Set: AVL Tree

Abstract Data Type: Set

  • Object:
    • Set \(S\) of keys (distinct integers)
  • Operations:
    • delete(x) removes \(x\) from the set.
    • insert(x) add x to \(S\).
    • search(x) return if \(x\) is in the set.

Note that a dictionary is just a set, instead of storing keys, dictionary stores key value pairs.

Binary Search Tree

Binary search tree is the most basic way to implement a set. However, in worst case, delete, insert, search all take \(O(n)\) time. For example, inserting a sequence of increase numbers, the BST will become a chain.

BST basic implementation

# in worst case, it becomes a chain
arr = [1, 2, 3, 4, 5, 6]
root = BST_insert(None, arr[0])
for x in arr[1:]:
    BST_insert(root, x)
AVL Tree

For AVL tree \(T\), for node \(u\in T\). Define \(h(u)\) be the height of \(u\), a.k.a. the shortest path from \(u\) to a leaf.
Define tree height \(H(T) = h(\text{root}), H(\emptyset) = -1\)

Define balance factor \(BF(u) = H(T_{u,l}) - H(T_{u,r})\) where \(T_{u,l}, T_{u,r}\) are the left subtree and right subtree of \(u\).

Finally, a AVL Tree \(T\) is a BST s.t. \(\forall u\in T. BF(u) \in \{-1, 0, 1\}\).


Claim 1 Let \(f(h)\) be the smallest number of nodes in a AVL tree of height \(h\). Then, \(f(h) = f(h-1) + f(h-2) + 1\).
proof. Left subtree + Right subtree + root, by balance factor constraint, the subtree height difference can be at most 1.

Claim 2 Let \(F\) be Fibonacci series function, \(F_0 = 0, F_1 = 1, F_n = F_{n-1} + F_{n-2}\).
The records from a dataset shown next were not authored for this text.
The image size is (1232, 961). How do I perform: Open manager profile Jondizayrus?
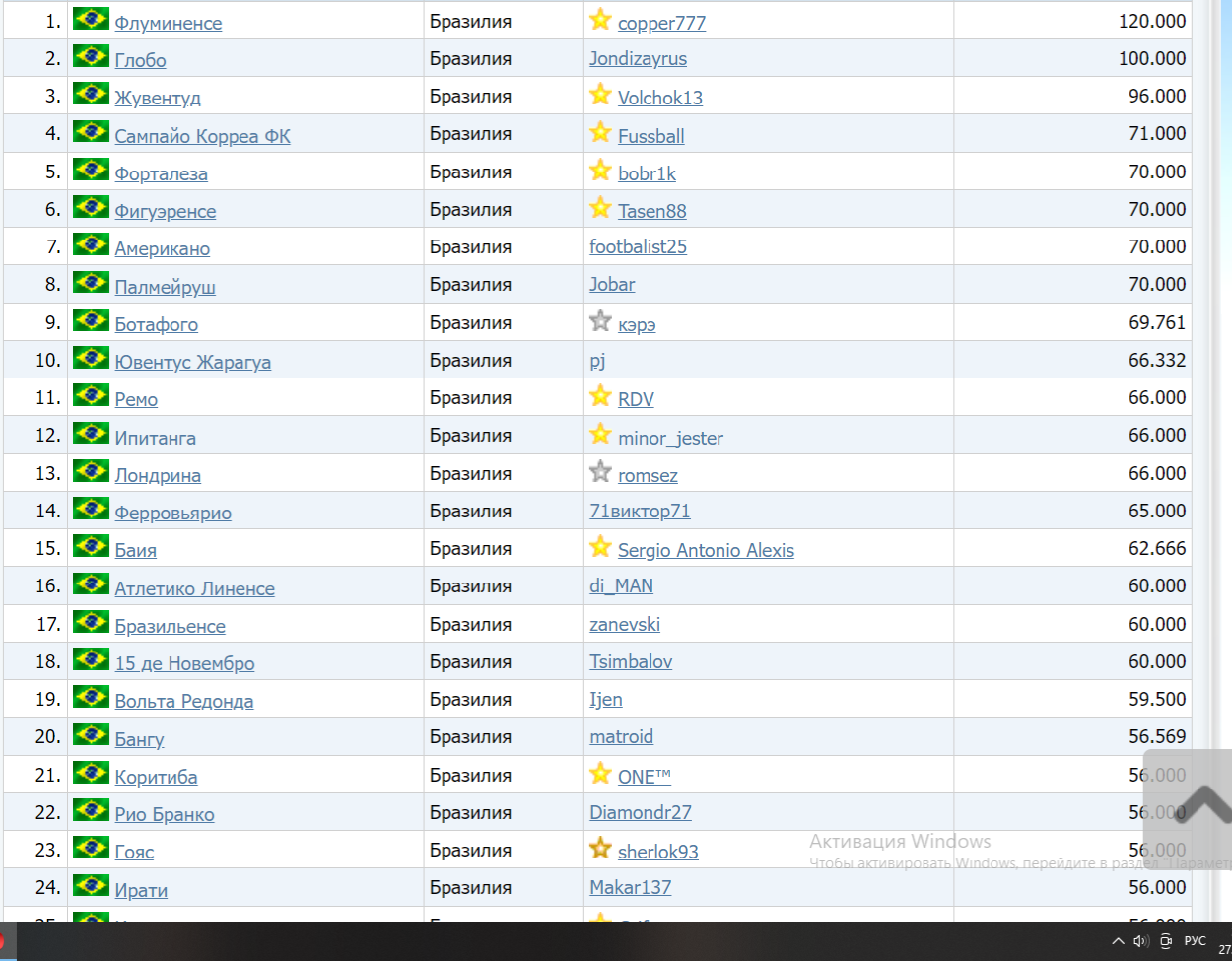point(638,59)
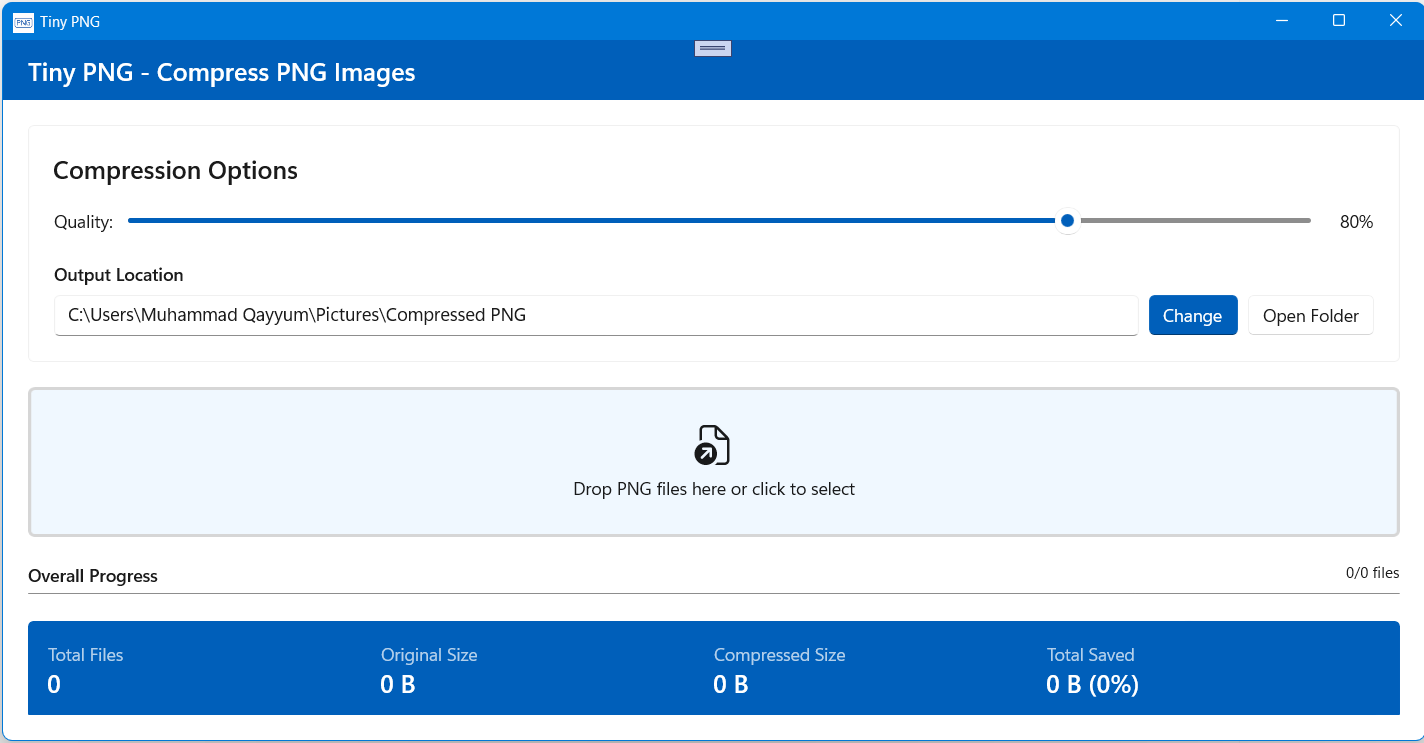Click the file upload icon in drop zone
This screenshot has width=1424, height=743.
(x=712, y=445)
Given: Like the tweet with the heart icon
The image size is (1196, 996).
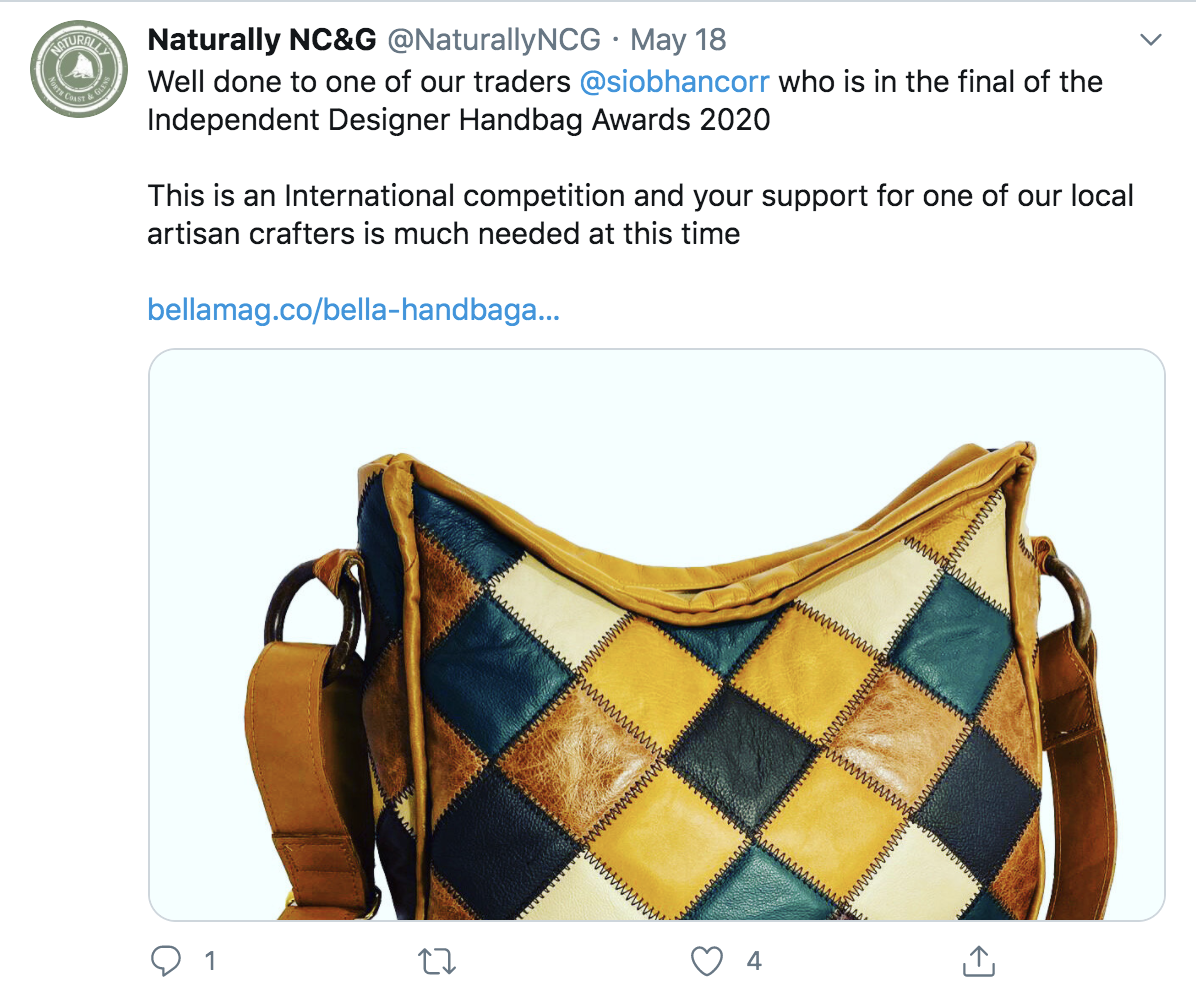Looking at the screenshot, I should pos(707,961).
Then \(f(h) = F(h+3) - 1\).


\[\begin{align*} f(0) &= F_3 - 1 = F_2 + F_1 - 1 = 1\\ f(1) &= F_4 - 1 = 3 - 1 = 2\\ f(h) &= f(h-1) + f(h-2) + 1 \\ &= F_{h+2} -1 + F_{h+1} -1 + 1 = F_{h+3} - 1 \end{align*}\]

Claim 3 \(h \in O(\log n)\).
proof. Let \(n\) be the number of nodes, \(h\) be the height

\[\begin{align*} n &\geq f(h) \\ &= F_{h+3} - 1 \\ &= \frac{(1+\sqrt{5})^{h+3} - (1-\sqrt{5})^{h+3}}{2^{h+3}\sqrt 5 } - 1\\ &\geq \frac{1}{\sqrt 5}(\frac{1+\sqrt{5}}{2})^{h+3} - 2\\ \sqrt{5}(n+2)&\geq (\frac{1+\sqrt{5}}{2})^{h+3}\\ \log_{\frac{1+\sqrt{5}}{2}}\sqrt{5}(n+2) &\geq h+3\\ h &\leq \log_{\frac{1+\sqrt{5}}{2}}\sqrt{5}(n+2) -3\\ h&\in O(\log n) \end{align*}\]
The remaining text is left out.